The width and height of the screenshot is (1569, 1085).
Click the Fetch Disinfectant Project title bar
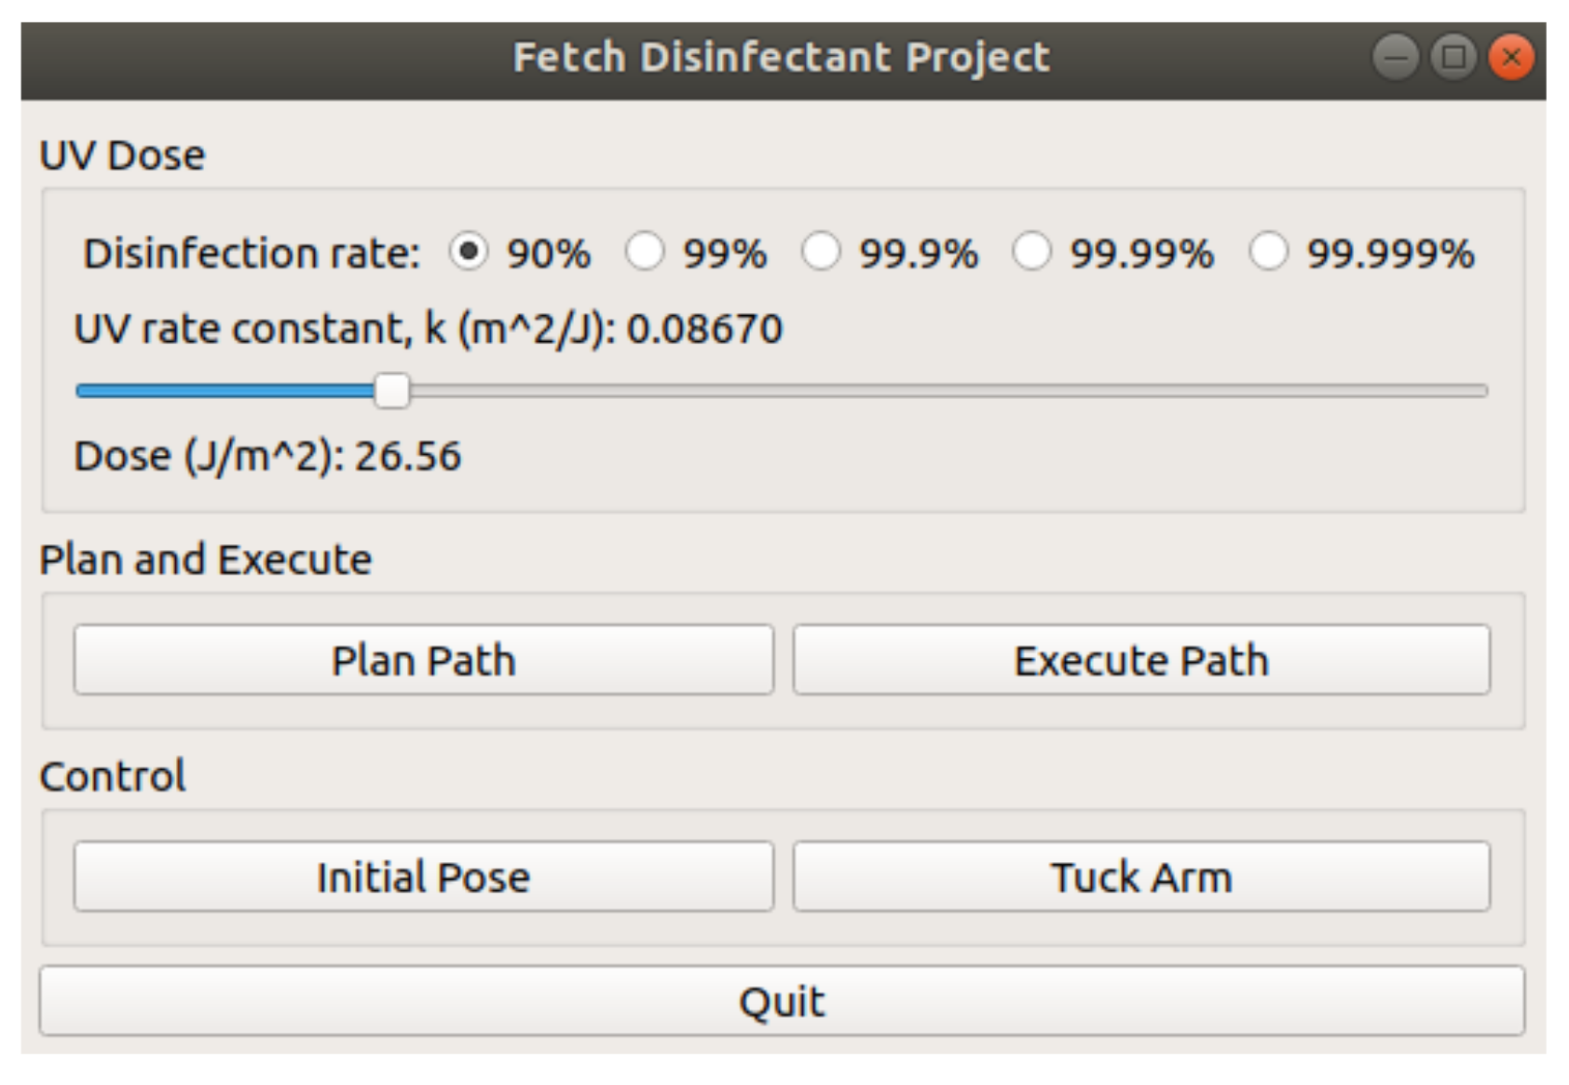pyautogui.click(x=781, y=58)
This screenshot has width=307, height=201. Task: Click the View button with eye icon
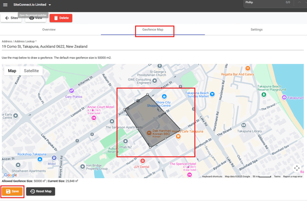point(36,18)
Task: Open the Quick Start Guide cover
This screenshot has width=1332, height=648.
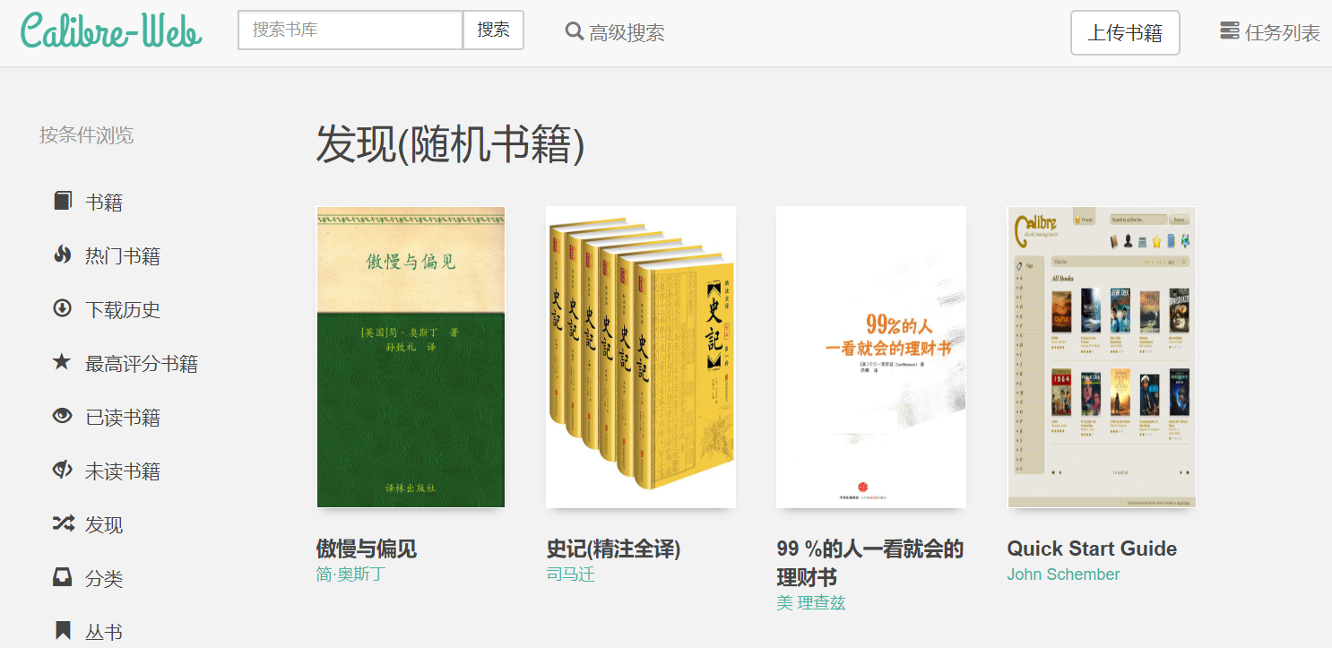Action: [1102, 357]
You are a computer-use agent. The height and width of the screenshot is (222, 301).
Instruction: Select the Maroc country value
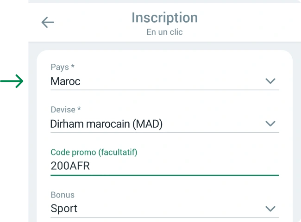(x=65, y=82)
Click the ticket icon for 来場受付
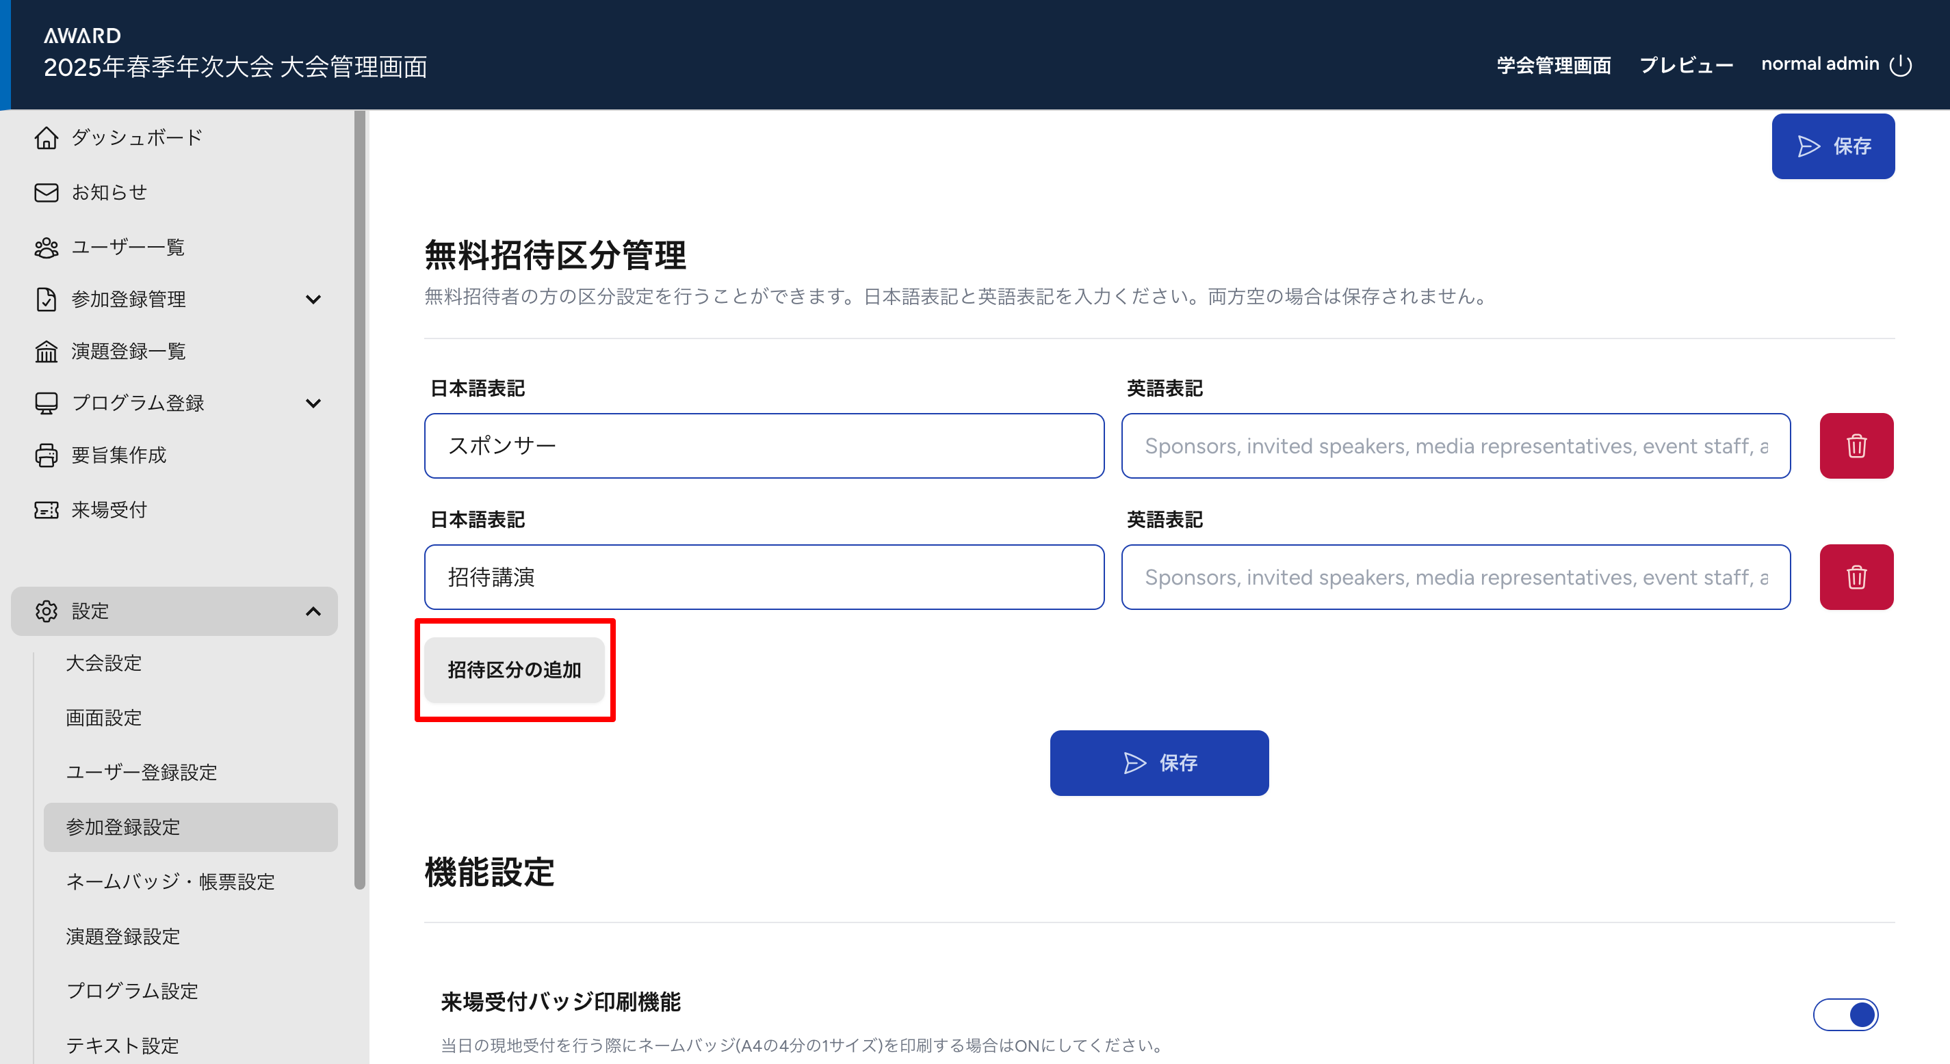The image size is (1950, 1064). [x=46, y=510]
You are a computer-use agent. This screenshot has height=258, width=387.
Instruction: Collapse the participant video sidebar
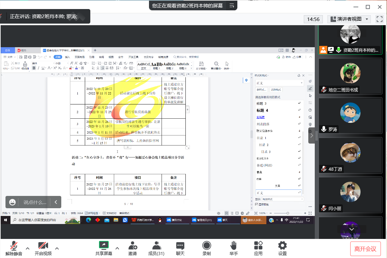point(312,135)
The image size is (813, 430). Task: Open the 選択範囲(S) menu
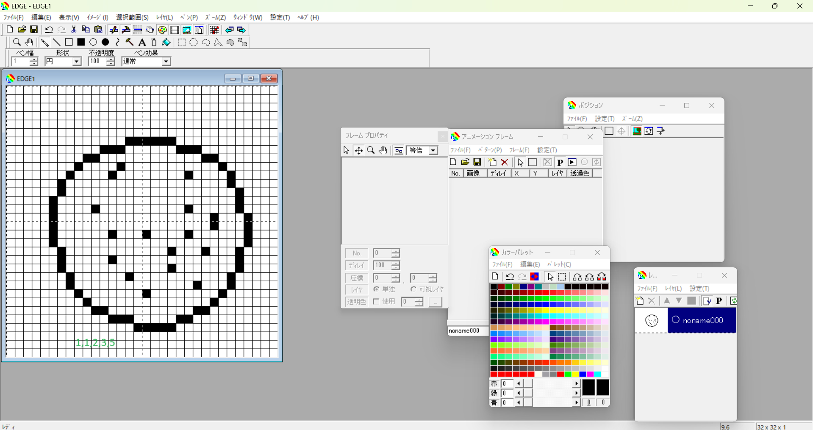tap(132, 17)
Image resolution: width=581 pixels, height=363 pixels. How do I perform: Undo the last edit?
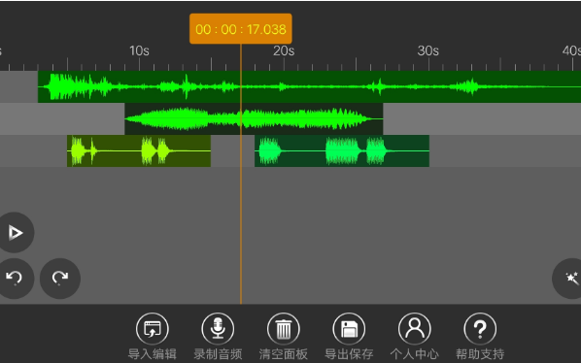coord(15,278)
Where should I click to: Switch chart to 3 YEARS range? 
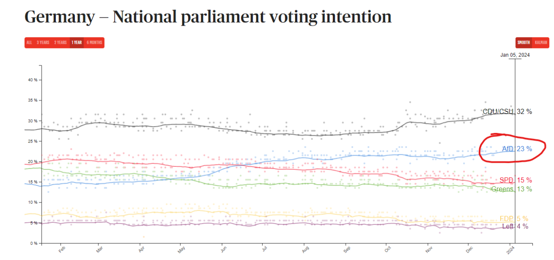[43, 42]
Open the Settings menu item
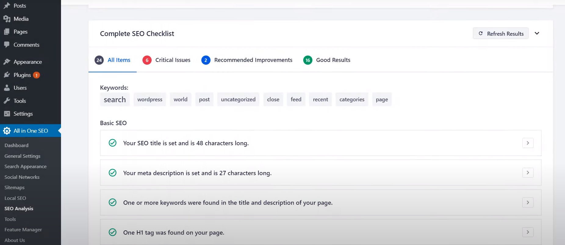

◆ ◆ ◆ ◆ ◆

### Task to carry out
Extract every line of the entries above and reproduce each one verbatim, omitting the pictures.

### Full output
The width and height of the screenshot is (1569, 1085).
Click the Fetch Disinfectant Project title bar
pyautogui.click(x=781, y=58)
This screenshot has width=307, height=201. Task: Click the View button with eye icon
point(36,18)
Task: Open the Quick Start Guide cover
This screenshot has width=1332, height=648.
Action: [1102, 357]
You are a computer-use agent. The height and width of the screenshot is (222, 301).
Instruction: Select the Maroc country value
(x=65, y=82)
Click the ticket icon for 来場受付
The image size is (1950, 1064). [x=46, y=510]
You are a computer-use agent. This screenshot has height=258, width=387.
Instruction: Collapse the participant video sidebar
point(312,135)
The image size is (813, 430). Task: Open the 選択範囲(S) menu
tap(132, 17)
Image resolution: width=581 pixels, height=363 pixels. How do I perform: Undo the last edit?
coord(15,278)
Where should I click to: Switch chart to 3 YEARS range? 
[43, 42]
Open the Settings menu item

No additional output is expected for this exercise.